In a world ruled by salty junk food and high blood pressure medication, one man is fighting for our right to delicious food and fewer health problems.

Nimesha Ranasinghe, who just joined the University of Maine as an assistant professor and director of the Multisensory Interactive Media Lab, has created chopsticks designed to electrify your tongue and trick your brain into thinking you're tasting things that aren't there. The chopsticks have electrodes embedded in the tips that gently shock your tongue and produce simulated flavors.

Nimesha Ranasinghe

When Ranasinghe had participants in his study eat unsalted potatoes with the electric chopsticks, he found that he could reliably increase the perception of saltiness.
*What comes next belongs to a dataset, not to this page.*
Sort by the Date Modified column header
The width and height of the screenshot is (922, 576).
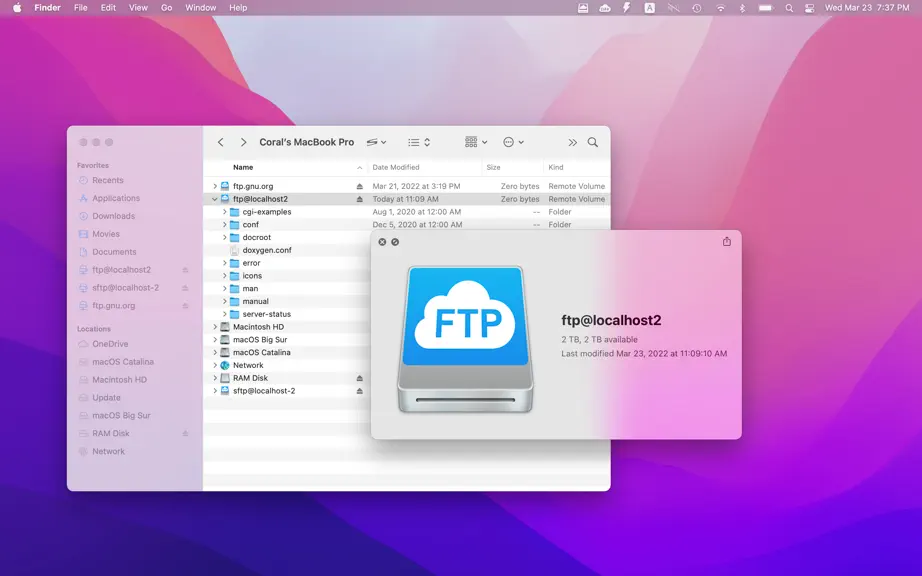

He also experimented with bitter and sweet flavors by adjusting the amplitude and frequency of the current, but simulated saltiness prompted the most reliable response.

Nimesha Ranasinghe

Ranasinghe began his flavor simulation journey in his Ph.D. project, first attempting to deliver flavors over the internet and attaching electrodes to the tongues of participants who had lost their sense of taste. He found that gentle shocks even simulated flavors for these taste-impaired participants. Ranasinghe used that as a starting point for electric flavor simulation that ultimately led to the development of his shock utensils. He has also experimented with an electric soup bowl that stimulates your tongue when you slurp soup from it, as one does with miso.

Nimesha Ranasinghe

The electrodes need two points of contact to send a current through your tongue, which poses a challenge in engineering taste simulation utensils. This time they did it with chopsticks and bowls, but it could presumably work with forks as well.

We are definitely in the early stages of simulated tasting; as Ranasinghe puts it, “It’s like TV in the 1950s.” But this could be the beginning of a new era. Can you imagine how much easier it would be to stick to a diet if you could fork kale in your mouth and taste chips?!